=== Description of the task ===
Everything from the line with "Viewport: 1192px width, 670px" through the end of the entries must be transcribed exactly; no other lines belong in the answer.

=== The data ===
_ _ _ _ _ _ _

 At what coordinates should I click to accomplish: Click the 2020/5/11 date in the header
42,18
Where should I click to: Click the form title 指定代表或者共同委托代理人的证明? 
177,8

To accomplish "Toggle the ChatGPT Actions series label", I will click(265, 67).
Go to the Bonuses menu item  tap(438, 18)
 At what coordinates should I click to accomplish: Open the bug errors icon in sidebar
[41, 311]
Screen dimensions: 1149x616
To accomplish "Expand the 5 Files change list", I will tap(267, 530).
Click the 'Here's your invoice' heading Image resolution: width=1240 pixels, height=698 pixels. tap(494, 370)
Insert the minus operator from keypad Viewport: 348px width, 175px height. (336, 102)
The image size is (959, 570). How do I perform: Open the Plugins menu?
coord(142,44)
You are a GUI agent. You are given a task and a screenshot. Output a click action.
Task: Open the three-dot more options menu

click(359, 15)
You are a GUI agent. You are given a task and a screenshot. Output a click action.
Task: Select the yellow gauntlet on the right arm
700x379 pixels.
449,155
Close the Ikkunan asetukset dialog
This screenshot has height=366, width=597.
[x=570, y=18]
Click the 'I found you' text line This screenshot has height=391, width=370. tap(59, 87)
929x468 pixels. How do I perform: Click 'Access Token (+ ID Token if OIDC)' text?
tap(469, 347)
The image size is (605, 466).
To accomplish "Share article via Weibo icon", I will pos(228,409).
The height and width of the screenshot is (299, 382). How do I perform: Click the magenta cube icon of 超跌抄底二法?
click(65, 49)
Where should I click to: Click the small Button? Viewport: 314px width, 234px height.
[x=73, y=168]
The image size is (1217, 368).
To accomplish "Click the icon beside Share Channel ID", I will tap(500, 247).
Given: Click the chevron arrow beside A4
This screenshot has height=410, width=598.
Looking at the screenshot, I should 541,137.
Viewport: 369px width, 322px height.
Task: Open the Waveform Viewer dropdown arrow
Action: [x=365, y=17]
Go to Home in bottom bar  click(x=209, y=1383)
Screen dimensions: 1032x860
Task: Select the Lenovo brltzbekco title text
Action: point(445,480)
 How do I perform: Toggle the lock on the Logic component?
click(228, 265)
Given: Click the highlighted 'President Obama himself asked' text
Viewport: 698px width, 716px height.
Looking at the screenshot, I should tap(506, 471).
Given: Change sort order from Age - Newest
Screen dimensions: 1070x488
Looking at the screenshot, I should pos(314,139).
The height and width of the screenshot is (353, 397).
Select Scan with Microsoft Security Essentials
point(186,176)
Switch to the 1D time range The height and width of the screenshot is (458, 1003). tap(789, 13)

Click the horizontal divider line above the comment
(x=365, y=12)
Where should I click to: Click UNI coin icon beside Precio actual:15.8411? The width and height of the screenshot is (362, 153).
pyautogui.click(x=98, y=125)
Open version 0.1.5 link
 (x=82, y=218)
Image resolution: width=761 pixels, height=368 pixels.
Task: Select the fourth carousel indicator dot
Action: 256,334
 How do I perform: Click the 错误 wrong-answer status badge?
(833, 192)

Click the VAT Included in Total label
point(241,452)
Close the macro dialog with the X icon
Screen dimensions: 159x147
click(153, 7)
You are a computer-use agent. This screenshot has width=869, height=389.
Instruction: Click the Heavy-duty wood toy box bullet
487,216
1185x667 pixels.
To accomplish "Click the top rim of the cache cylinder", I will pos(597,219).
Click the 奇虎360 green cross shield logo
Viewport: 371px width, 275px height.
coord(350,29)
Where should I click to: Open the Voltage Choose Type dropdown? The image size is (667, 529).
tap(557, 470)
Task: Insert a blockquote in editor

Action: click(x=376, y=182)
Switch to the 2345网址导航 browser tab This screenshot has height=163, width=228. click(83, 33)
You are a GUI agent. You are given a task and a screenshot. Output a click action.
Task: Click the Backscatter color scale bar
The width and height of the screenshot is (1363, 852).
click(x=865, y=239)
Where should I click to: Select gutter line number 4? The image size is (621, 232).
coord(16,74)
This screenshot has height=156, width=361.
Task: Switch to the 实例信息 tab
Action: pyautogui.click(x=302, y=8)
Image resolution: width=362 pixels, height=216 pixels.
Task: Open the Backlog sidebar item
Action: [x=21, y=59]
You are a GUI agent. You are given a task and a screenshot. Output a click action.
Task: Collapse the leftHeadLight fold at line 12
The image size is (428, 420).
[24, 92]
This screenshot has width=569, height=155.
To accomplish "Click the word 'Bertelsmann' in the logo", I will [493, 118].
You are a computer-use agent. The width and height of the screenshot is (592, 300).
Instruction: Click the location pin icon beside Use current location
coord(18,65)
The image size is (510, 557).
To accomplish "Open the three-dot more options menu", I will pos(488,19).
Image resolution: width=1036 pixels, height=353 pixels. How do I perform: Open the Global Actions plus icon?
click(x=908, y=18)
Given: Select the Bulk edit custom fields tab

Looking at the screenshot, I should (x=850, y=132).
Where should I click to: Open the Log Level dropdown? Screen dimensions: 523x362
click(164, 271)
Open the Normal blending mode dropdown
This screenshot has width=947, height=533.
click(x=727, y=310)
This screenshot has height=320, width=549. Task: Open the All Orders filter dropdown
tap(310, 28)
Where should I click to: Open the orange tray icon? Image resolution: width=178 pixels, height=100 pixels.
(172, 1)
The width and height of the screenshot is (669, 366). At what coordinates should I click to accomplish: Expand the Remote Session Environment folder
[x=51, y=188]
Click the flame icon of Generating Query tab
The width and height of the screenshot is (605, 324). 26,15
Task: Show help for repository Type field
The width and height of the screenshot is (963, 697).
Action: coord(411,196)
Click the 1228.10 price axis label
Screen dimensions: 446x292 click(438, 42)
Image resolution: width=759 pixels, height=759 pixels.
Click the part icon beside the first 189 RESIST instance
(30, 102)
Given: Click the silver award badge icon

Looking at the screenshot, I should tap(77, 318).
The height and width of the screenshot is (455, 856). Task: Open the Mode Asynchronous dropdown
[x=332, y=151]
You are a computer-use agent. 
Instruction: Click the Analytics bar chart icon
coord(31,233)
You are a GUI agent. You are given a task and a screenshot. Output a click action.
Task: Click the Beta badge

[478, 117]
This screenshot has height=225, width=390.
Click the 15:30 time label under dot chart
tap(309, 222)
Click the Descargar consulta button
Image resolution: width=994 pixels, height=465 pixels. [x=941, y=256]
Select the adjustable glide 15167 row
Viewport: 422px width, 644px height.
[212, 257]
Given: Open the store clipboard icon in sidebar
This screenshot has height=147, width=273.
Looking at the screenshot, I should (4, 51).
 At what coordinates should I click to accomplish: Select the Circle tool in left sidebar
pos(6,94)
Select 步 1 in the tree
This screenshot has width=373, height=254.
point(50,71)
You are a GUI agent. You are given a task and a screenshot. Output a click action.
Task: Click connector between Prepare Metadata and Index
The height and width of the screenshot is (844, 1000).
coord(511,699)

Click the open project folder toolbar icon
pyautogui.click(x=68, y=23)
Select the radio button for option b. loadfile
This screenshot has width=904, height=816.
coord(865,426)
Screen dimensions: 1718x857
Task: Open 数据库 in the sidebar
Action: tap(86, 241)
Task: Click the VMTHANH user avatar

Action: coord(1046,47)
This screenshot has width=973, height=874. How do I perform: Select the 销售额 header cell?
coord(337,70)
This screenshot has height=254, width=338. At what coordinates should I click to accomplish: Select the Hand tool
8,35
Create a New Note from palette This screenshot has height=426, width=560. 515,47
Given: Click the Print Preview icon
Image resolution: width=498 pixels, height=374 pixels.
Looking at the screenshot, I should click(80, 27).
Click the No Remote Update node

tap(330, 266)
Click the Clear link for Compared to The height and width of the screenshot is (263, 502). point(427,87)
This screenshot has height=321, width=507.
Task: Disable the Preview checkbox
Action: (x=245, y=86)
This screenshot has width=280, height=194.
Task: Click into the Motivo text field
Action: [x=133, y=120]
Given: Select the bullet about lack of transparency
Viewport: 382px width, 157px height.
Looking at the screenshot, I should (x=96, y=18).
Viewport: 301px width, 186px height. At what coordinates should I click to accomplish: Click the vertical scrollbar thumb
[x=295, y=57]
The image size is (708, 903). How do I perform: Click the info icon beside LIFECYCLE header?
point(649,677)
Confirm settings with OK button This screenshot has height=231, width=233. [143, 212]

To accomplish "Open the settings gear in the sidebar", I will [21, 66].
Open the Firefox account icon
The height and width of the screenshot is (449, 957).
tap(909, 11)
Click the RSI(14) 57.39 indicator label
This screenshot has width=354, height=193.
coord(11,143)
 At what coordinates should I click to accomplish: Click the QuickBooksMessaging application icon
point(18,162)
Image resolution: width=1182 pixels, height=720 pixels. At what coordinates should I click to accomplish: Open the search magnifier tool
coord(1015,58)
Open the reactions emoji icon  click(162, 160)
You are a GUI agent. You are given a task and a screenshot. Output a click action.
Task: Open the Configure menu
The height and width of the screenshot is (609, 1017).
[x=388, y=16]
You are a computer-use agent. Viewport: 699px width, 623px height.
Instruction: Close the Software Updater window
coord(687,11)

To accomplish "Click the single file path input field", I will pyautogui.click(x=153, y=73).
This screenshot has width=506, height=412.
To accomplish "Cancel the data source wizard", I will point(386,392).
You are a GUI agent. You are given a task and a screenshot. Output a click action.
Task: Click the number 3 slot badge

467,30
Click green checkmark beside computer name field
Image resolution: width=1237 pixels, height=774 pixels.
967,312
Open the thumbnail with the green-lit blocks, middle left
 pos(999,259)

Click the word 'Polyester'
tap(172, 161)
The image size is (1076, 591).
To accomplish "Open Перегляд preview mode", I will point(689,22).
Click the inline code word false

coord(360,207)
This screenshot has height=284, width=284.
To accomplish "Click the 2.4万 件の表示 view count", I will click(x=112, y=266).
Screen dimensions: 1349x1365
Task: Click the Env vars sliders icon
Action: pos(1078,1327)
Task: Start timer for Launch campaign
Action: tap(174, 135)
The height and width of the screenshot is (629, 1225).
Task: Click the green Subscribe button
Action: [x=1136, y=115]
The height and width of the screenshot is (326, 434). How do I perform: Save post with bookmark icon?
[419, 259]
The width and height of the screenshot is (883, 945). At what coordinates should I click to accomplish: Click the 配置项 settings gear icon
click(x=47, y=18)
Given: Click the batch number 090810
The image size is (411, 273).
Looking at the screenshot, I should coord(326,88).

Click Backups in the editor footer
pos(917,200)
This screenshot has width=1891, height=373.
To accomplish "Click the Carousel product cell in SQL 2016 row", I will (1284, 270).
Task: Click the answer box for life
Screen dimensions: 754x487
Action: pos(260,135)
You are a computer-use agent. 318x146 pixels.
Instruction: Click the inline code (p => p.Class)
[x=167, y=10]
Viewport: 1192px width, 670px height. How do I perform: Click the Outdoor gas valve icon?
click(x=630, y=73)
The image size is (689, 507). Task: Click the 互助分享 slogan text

_ _ _ _ _ _ _

=== Finished exercise ===
Viewport: 1192px width, 670px height. How do I perform: Click the Outdoor gas valve icon?
click(x=630, y=73)
The image size is (689, 507). Task: Click the 互助分享 slogan text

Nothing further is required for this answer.